Global Youth Development Index and Report 2016

Authors
The Commonwealth
Geographic Area
International
Year Of Publish
2016
Funded by
The Commonwealth
Type of research
Quantitative
Research Area
Policy, Programmatic/systems,
Abstract

 

With 1.8 billion people between the ages of 15 and 29, the world is home to more young people today than ever before. Close to 87% of them live in developing countries.

Young people make up approximately one-quarter of humanity, but in many countries, especially in South Asia and Africa, one in three people is a young person.

Demographic trends and projections make it clear that the proportion of young people in the global population is declining and it is predicted to fall below 20% by 2075.

The next few decades, therefore, are an unprecedented window of opportunity for the world, and developing countries in particular, to reap the promise of this ‘demographic dividend’.

The Youth Development Index

The Global Youth Development Index (YDI) and report provides an evidence-based overview of the condition of youth across the world, focusing on opportunities for their development.

The index is a composite index of 18 indicators that collectively measure progress on youth development in 183 countries, including 49 of the 53 Commonwealth countries.

It looks at five themes, or domains, measuring levels of Education, Health and Well-being, Employment and Opportunity, Political Participation and Civic Participation among young people.

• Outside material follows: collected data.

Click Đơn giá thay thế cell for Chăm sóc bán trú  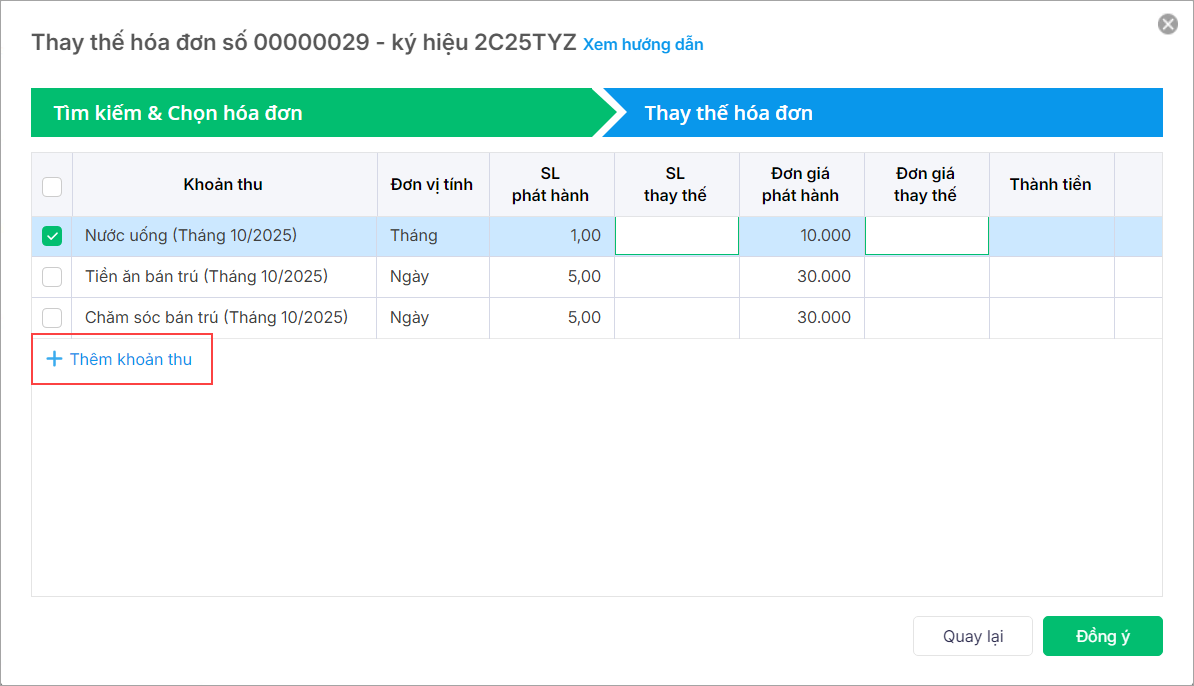(x=926, y=318)
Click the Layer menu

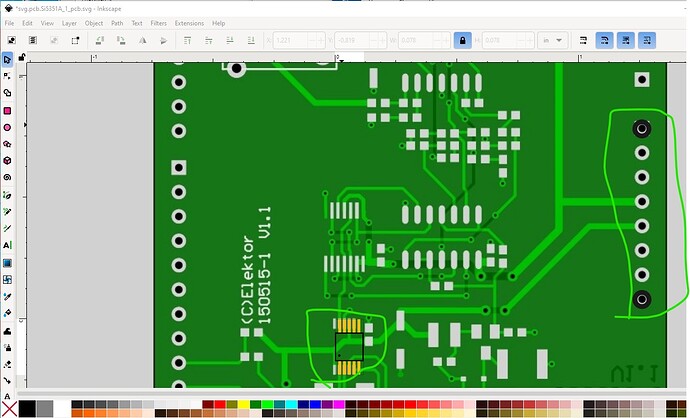point(69,22)

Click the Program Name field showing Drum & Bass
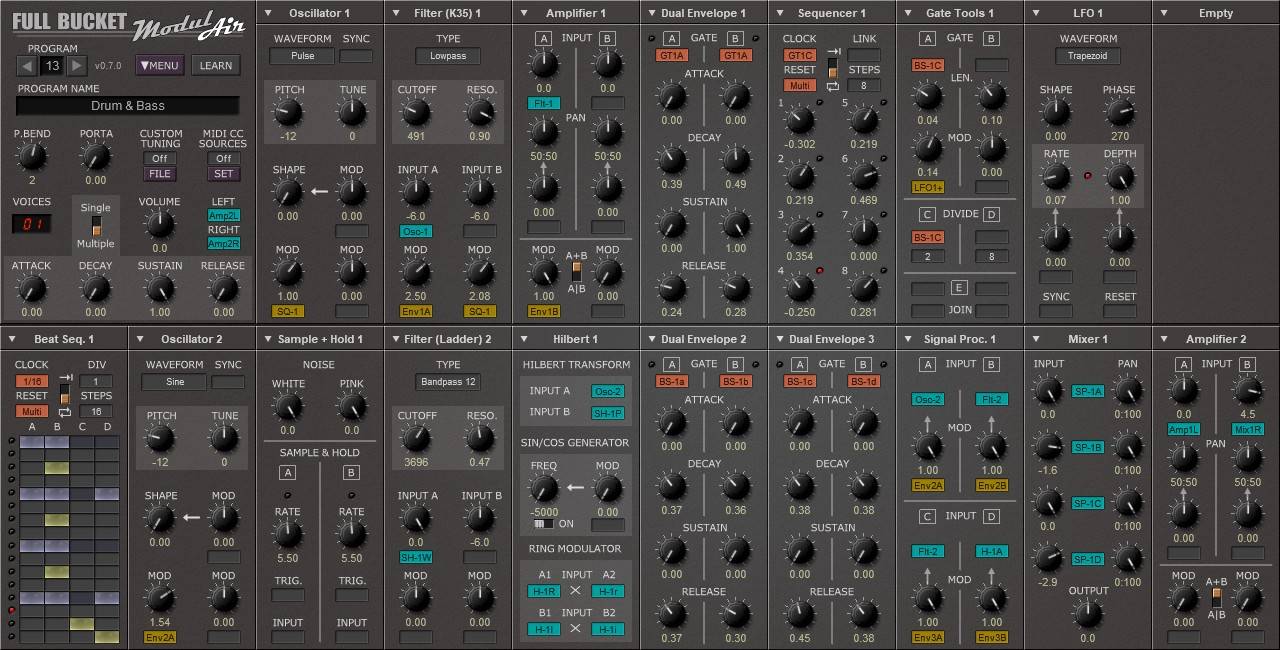pos(128,106)
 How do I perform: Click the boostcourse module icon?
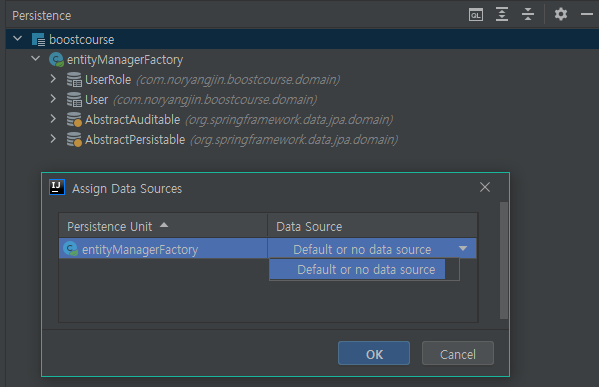click(38, 39)
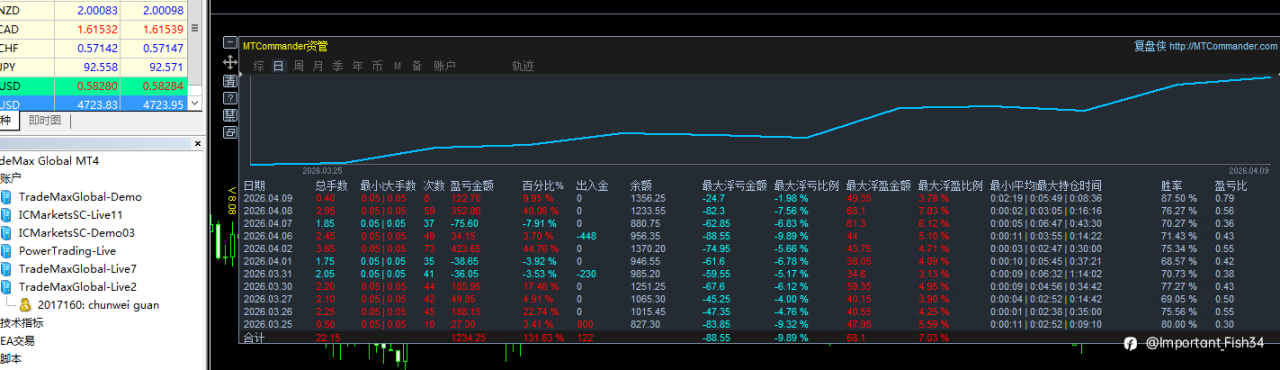The width and height of the screenshot is (1280, 370).
Task: Open Market Watch scrollbar down arrow
Action: tap(195, 103)
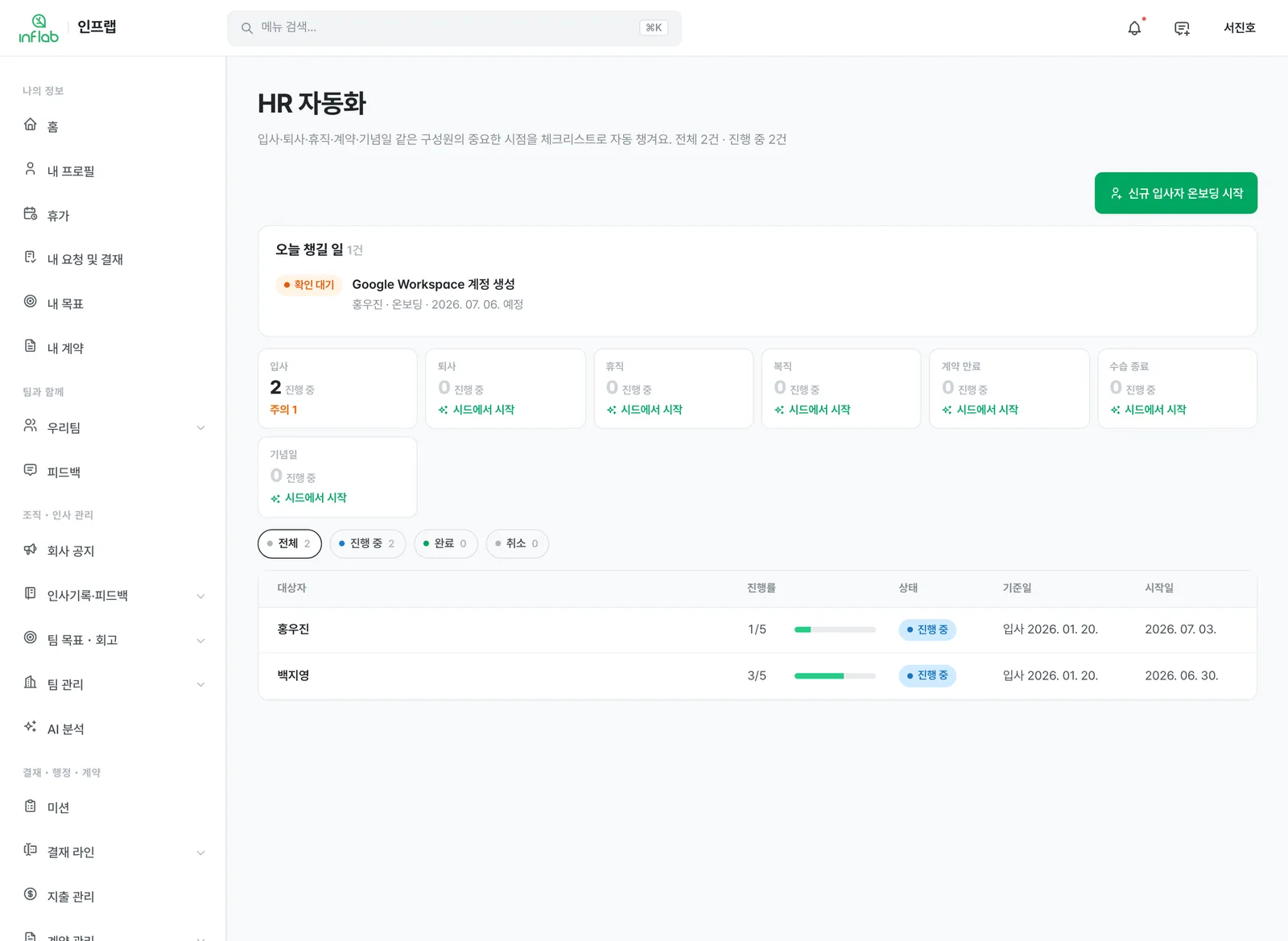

The domains were selected on the basis of their impact on the development of young people.

By compiling the available stock of global youth-related datasets into one comprehensive and harmonized measure, the YDI enables users to gain a better understanding of youth development in a single snapshot.

The YDI score is a number between 0 and 1. For a country to receive a perfect score of 1, it would represent the highest possible level of youth development attainable. This scoring system is the same as the one underpinning the Human Development Index produced by the United Nations.

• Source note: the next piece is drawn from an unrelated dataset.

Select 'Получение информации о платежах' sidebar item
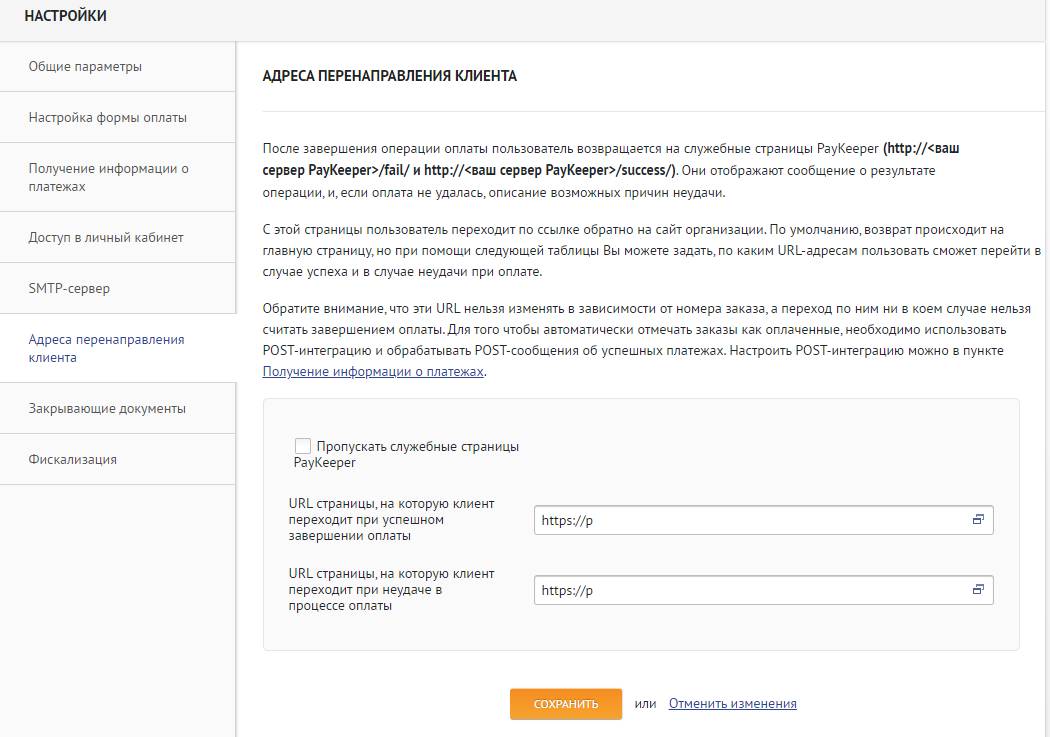 pyautogui.click(x=108, y=177)
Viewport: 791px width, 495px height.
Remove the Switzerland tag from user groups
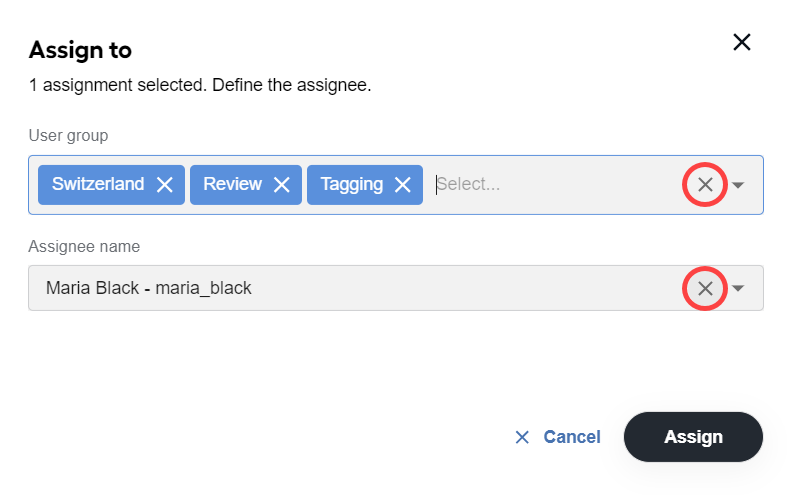[164, 185]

The index is guided by the Commonwealth definition of youth as people between the ages of 15 and 29.

Highlights

1.        Three-quarters of the world’s 1.8 billion young people aged 15 to 29 live in countries where youth development is categorized as ‘low’ or ‘medium’.

2.        Germany achieved the top rank for youth development, according to the YDI, and the Central African Republic had the lowest score. Australia, in third position, is the highest-ranked Commonwealth country.

3.        The Kingdom of Bahrain is the best Arab country that offers good prospects for young people ,The kingdom of Bahrain ranked 41st in the survey

4.        The ten countries with the lowest youth development are all from sub-Saharan Africa, which, according to the United Nations, is the only region that will have a more youthful population in 2050 than it does currently.

5.        The YDI shows that inequalities in health, education and employment of young people countries are still deep and widespread, and prospects for girls and young women are much worse in comparison with their male peers.

 6.        Globally, youth development tends to be highest in countries where young people represent a relatively smaller share (less than 20%) of the population. High youth development also correlates with high levels of national income.

 Many developing countries have significantly youthful populations today but, overall, the world population is ageing. In developing countries the median age of the population is expected to increase by more than ten years to reach 35 in 2050. Therefore, most countries have only a few decades left to achieve the all-round progress in youth development that is necessary to turn their ‘youth bulge’ into a ‘demographic dividend’.